Dopo la nomina del presidente al Parco del Delta Po Aida Morelli, Ravenna porta a casa anche la direzione dell’ente stesso.
E’ del 24 luglio la notizia dell’investitura da parte del comitato esecutivo di Massimiliano Costa: “L’uomo delle valli” (come lo definisce un’importante testata locale), biologo, classe ‘67, ravennate, Costa è stato per undici anni direttore dell’Ente Parchi Romagna e del Parco regionale della Vena del Gesso, mentre in precedenza era stato responsabile dell’Ufficio parchi e zone umide della Provincia di Ravenna. Un curriculum di tutto rispetto non c’è che dire.
Tuttavia sarà bene capire al più presto come verrà gestito tutto l’ente e dove si virerà su due questioni principali: la fusione della gestione con la parte veneta per la creazione di un parco unico interregionale e la gestione degli ingenti fondi provenienti dal PNRR che in un ente a trazione ravennate, non nascondiamocelo, potrebbe tendere verso la Romagna.
L’ente Parco del Delta del Po Emiliano Romagnolo, lo ricordiamo, ha sede a Comacchio, che mette circa 19 mila ettari a disposizione e che negli anni, più per opportunità che per diritto, è sempre stata rappresentata negli organi decisionali dell’Ente Parco.
Oggi invece Comacchio è completamente tagliata fuori da ogni decisione importante a causa del rifiuto della delega a rappresentare l’intera provincia di Ferrara nel comitato esecutivo da parte Pierluigi Negri, sindaco della città lagunare.
Ma veniamo alle questioni principali. In un momento in cui anche il presidente della regione Emilia Romagna spinge per un parco unico assieme ai cugini veneti, nel distretto romagnolo si tiene a precisare che si debba continuare sulla strada del parco diviso spingendo per mantenere il frazionamento di un lembo di terra e acqua divisa solo da confini amministrativi, non certo morfologici.
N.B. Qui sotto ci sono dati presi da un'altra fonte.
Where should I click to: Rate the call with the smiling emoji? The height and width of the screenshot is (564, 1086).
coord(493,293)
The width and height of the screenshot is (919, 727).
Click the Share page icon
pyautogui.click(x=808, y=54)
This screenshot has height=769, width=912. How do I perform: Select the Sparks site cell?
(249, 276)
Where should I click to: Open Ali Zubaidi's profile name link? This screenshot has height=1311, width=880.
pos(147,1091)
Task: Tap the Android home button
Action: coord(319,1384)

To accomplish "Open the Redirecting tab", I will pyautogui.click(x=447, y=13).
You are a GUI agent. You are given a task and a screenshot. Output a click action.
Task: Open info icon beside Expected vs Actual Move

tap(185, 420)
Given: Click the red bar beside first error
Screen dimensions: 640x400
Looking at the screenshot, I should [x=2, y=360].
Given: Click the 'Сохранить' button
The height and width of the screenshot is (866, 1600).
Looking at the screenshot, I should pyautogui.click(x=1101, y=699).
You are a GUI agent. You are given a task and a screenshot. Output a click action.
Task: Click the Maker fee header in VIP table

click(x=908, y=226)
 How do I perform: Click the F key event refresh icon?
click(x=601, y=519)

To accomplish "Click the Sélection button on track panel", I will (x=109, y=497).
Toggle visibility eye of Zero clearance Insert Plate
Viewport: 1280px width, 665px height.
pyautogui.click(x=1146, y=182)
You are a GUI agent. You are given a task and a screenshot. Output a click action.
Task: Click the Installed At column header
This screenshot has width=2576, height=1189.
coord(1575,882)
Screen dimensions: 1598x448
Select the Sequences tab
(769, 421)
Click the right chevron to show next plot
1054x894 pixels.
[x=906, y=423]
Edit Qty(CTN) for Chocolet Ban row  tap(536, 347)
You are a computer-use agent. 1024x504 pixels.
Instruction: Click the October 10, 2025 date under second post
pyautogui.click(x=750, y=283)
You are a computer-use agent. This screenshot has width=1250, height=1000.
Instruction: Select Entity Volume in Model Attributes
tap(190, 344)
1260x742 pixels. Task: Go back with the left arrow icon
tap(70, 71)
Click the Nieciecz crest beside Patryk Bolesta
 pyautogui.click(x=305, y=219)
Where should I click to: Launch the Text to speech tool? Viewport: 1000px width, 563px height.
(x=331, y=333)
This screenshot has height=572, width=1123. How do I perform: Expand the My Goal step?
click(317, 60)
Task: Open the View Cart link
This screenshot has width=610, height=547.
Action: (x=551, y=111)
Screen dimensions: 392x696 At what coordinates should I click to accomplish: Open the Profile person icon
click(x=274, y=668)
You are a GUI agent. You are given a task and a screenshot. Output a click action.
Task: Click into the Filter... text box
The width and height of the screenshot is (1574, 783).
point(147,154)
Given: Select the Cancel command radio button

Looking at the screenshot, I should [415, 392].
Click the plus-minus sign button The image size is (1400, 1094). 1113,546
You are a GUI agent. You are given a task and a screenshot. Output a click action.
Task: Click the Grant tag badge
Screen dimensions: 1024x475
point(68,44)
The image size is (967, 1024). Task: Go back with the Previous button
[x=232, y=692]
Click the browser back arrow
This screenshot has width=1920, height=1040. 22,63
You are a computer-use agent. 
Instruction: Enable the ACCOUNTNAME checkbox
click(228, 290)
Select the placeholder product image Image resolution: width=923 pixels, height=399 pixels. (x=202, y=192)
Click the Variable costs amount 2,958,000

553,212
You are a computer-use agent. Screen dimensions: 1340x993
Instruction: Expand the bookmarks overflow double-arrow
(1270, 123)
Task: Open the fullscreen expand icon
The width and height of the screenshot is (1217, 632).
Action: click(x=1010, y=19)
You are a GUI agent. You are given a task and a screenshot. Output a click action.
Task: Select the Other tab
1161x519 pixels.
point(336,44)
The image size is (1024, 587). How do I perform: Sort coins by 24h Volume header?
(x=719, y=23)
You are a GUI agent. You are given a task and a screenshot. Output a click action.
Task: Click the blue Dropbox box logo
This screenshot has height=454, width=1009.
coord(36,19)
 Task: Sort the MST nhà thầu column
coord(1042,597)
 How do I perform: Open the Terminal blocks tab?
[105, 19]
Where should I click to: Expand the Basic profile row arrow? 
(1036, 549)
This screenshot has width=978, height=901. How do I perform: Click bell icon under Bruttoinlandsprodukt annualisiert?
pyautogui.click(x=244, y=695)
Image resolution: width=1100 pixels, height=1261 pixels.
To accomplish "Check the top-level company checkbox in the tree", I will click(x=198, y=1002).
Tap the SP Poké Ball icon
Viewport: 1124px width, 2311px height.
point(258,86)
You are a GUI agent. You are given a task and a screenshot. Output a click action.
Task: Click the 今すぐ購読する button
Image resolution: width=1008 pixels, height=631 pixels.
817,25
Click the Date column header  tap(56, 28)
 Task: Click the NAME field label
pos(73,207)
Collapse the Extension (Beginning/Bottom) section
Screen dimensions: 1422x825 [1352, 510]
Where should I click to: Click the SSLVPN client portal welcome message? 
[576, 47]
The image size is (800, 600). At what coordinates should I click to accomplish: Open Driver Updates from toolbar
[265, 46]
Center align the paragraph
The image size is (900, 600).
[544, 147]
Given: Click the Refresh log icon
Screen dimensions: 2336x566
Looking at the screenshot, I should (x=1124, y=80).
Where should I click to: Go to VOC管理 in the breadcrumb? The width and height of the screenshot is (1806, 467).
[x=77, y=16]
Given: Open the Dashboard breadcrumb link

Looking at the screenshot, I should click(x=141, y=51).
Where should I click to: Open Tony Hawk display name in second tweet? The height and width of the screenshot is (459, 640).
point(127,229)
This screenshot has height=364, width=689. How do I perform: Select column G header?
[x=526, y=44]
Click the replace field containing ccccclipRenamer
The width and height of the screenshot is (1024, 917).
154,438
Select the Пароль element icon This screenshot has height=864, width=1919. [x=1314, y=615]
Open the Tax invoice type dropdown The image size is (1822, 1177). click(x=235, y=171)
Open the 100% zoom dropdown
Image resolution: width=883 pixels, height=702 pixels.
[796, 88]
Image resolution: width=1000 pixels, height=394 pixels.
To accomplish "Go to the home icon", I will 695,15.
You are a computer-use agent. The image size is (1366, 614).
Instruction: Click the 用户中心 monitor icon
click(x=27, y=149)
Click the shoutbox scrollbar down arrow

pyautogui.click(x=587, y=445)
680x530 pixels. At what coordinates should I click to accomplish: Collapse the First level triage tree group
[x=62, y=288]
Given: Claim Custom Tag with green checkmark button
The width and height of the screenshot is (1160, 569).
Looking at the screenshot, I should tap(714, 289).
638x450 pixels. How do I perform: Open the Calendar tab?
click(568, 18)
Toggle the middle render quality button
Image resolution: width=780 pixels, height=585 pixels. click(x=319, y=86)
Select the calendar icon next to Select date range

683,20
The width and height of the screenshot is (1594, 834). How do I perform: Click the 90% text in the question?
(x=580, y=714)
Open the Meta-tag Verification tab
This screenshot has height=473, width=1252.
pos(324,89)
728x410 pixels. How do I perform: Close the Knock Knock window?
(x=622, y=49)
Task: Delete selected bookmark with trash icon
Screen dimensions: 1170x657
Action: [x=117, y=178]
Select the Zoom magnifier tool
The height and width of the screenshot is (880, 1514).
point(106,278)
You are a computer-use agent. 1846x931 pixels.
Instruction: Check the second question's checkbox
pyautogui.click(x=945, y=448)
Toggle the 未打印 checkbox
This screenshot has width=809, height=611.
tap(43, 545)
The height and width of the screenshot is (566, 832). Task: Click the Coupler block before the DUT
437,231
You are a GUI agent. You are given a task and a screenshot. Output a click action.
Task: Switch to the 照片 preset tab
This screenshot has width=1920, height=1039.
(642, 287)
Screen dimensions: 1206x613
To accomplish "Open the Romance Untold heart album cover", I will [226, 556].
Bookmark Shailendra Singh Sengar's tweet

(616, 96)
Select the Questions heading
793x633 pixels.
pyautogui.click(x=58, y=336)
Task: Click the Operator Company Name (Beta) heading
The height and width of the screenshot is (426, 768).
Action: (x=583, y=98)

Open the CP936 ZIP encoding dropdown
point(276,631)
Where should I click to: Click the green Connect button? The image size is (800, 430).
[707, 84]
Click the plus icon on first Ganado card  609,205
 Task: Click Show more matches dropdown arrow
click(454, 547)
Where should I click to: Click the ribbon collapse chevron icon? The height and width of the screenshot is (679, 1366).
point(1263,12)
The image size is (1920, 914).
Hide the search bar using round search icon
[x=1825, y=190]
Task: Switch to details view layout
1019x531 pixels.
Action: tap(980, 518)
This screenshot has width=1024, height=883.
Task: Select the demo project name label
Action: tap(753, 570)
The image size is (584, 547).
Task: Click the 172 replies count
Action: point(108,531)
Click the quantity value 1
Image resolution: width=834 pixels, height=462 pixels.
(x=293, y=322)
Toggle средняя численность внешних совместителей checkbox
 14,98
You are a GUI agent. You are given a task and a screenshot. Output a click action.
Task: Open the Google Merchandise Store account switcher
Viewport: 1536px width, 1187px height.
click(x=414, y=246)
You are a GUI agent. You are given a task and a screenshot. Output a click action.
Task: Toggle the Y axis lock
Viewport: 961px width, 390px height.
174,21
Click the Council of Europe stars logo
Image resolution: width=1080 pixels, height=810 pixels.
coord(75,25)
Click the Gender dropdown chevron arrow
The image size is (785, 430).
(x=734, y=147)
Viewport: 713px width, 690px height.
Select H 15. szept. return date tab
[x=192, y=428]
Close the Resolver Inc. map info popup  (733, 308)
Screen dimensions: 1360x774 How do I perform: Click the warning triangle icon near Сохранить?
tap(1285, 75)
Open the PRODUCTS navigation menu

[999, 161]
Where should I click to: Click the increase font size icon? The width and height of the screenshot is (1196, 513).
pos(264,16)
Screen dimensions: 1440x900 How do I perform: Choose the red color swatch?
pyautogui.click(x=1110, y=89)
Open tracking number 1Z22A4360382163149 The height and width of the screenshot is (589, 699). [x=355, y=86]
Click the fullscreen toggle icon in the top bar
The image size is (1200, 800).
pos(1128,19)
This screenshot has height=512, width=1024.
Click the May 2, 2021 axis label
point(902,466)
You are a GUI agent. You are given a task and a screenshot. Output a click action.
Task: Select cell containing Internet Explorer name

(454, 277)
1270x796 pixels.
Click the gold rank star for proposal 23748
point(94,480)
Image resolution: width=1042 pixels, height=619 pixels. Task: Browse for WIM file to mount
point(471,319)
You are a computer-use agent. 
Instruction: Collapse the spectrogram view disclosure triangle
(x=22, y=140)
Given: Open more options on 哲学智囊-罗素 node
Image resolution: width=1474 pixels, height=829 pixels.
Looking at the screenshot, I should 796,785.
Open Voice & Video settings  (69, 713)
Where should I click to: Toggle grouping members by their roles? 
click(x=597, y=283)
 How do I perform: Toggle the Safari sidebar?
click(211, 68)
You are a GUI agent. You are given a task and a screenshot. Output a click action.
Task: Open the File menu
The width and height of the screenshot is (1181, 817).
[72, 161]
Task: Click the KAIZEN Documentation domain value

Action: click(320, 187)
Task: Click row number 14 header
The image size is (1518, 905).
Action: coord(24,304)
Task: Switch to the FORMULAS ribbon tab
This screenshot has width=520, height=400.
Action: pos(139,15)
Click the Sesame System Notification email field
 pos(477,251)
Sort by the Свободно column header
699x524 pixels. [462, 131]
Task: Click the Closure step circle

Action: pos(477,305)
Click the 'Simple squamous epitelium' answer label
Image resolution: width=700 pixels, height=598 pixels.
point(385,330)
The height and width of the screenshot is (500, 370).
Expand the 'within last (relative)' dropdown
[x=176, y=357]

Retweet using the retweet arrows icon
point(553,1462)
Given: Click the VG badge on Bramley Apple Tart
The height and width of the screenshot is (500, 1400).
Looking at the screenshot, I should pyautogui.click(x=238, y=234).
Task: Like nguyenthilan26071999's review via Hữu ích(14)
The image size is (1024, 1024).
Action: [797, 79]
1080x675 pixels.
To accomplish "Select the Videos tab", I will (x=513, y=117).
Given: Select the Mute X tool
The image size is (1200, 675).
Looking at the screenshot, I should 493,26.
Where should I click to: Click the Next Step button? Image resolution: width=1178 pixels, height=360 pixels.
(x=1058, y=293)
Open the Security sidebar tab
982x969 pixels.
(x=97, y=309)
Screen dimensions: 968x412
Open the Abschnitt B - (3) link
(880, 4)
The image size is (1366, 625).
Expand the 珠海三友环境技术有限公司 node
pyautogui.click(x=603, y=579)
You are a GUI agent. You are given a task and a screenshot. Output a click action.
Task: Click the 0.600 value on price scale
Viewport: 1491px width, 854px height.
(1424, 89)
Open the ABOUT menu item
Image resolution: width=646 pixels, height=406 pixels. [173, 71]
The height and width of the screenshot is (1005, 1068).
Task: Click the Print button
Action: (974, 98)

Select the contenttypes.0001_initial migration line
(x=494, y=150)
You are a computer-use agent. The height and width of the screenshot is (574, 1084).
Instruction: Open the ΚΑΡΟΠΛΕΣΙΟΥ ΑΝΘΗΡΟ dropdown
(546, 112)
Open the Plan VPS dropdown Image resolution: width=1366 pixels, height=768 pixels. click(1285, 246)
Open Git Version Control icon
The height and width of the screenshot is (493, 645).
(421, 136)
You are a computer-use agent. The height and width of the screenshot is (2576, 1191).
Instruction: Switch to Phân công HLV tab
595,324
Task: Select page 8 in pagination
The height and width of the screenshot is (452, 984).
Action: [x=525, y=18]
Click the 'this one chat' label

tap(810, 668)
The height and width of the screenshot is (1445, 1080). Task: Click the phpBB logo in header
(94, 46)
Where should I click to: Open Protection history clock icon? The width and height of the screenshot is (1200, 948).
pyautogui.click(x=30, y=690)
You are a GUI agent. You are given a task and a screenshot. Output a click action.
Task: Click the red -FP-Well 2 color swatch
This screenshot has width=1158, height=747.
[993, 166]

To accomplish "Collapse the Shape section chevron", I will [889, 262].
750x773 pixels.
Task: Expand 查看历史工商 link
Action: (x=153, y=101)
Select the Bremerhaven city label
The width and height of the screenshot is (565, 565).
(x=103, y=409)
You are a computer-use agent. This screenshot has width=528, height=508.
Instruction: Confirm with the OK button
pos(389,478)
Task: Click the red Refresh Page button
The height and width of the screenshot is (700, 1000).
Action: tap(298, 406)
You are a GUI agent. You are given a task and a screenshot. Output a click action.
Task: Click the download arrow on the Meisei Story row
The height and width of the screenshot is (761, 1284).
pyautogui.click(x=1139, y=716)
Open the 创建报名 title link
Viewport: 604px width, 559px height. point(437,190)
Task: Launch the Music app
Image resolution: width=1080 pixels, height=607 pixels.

Dalla parte opposta il Parco del Delta del Po Veneto che riconosce come facente parte dell’auspicato parco unico i comuni del ferrarese, con cui aprirebbe un discorso di collaborazione, ma vede Ravenna come luogo distante territorialmente e disomogeneo anche a livello naturalistico.
Quindi, visto il quadro generale, cosa dovremmo aspettarci da una presidenza e una direzione a trazione ravennate? Probabilmente uno stallo, dove a farne le spese sarà l’economia comacchiese che potrebbe vedere sfumare l’opportunità della creazione del parco unico. Una Comacchio “Capitale del Delta” e sede del Parco che rimane schiacciata da posizioni altrui e che senza alcuna rappresentanza nel comitato esecutivo ha perso voce in capitolo e non può che subire.
Altra questione impellente. Come verranno veicolati i finanziamenti per 30 milioni di euro del PNRR stanziati per l’Ente Parco e che direzione prenderanno? Direttore e presidente ravennati sapranno investire in modo equo su tutto il Parco o tenderanno a preferire la parte romagnola lasciando in secondo piano la parte emiliana? L’auspicio è che questi timori siano infondati, ma sarebbe quantomento opportuno che l’amministrazione comunale comacchiese si esprimesse in merito alle nomine anche alla luce delle rigide prese di posizione dei mesi scorsi, chiarendo quali rapporti si intendono instaurare con l’Ente Parco del Delta al netto, permetteteci di ricordarlo con un sorriso, del pagamento di alcune migliaia di euro di energia elettrica pretesi dal comune per l’utilizzo della sede del parco di via Mazzini. Una questione trattata in modo ridondante in consiglio comunale dall’assessore Cardi come se fosse un problema di vitale importanza.
Anche se a Comacchio non c’è ferrovia i treni passano e a volte molto velocemente.